Multimodal Learning for Human Eyes and Human Motion

Description: Human eyes and human motion are two important human behaviours/modalities and have great relevance for a variety of applications in computer vision and human-computer interaction. More specifically, human eye gaze signals can be used for gaze-based interactions, gaze-contingent rendering, as well as gaze-based activity recognition. Human motion information is significant for assistive devices, autonomous driving, as well as virtual and augmented reality. In our daily activities, human eyes and human motion are strongly correlated, i.e. they have significant influences on each other. Recently, multimodal learning approaches have demonstrated superior performance on exploring the links between different modalities. Therefore, it would be very interesting to explore the correlations between human eyes and human motion using multimodal learning methods.
Goal:
- Estimate eye gaze from human motion
- Forecast eye gaze in the future from past eye gaze and human motion
- Estimate human motion from eye gaze
- Forecast human motion in the future from past motion and eye gaze
Supervisor: Zhiming Hu
Distribution: 70% Implementation, 10% Literature, 20% Analysis
Requirements: Good knowledge of deep learning, strong programming skills in Python and PyTorch. Preferable: Knowledge of multimodal learning.

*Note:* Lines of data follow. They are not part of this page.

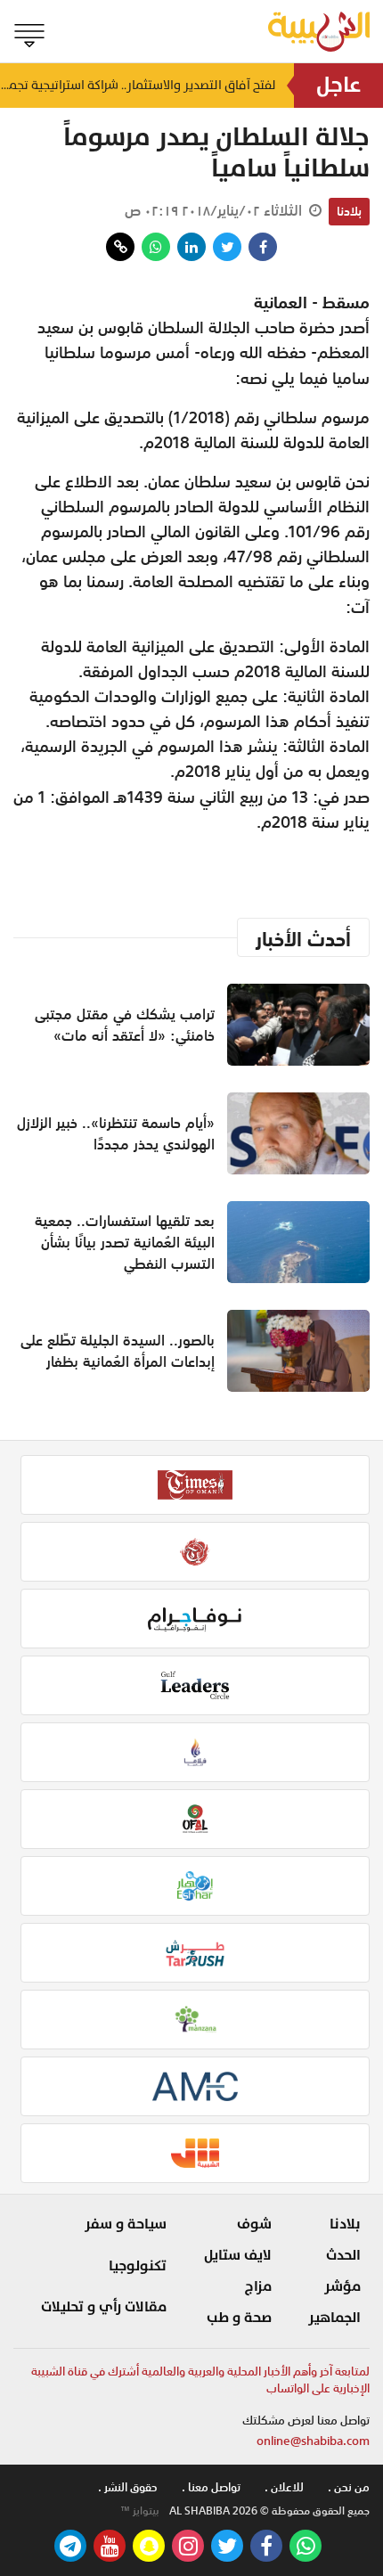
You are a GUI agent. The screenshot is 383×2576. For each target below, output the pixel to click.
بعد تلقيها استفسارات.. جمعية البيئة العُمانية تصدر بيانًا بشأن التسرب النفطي (125, 1242)
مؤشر (342, 2286)
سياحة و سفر (126, 2224)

Literature: Kratzer, P., et al. 2020. MoGaze: A dataset of full-body motions that includes workspace geometry and eye-gaze. IEEE Robotics and Automation Letters, 6(2), p.367-373.
Hu, Z., et al. (2020). "DGaze: CNN-Based Gaze Prediction in Dynamic Scenes." IEEE Transactions on Visualization and Computer Graphics 26(5): 1902-1911.
Hu, Z. (2021). "FixationNet: Forecasting Eye Fixations in Task-Oriented Virtual Environments." IEEE Transactions on Visualization and Computer Graphics.
Hu, Z., et al. (2021). "EHTask: Recognizing User Tasks from Eye and Head Movements in Immersive Virtual Reality." IEEE Transactions on Visualization and Computer Graphics.
Ma, T., et al. (2022). Progressively Generating Better Initial Guesses Towards Next Stages for High-Quality Human Motion Prediction. Proceedings of the IEEE/CVF Conference on Computer Vision and Pattern Recognition.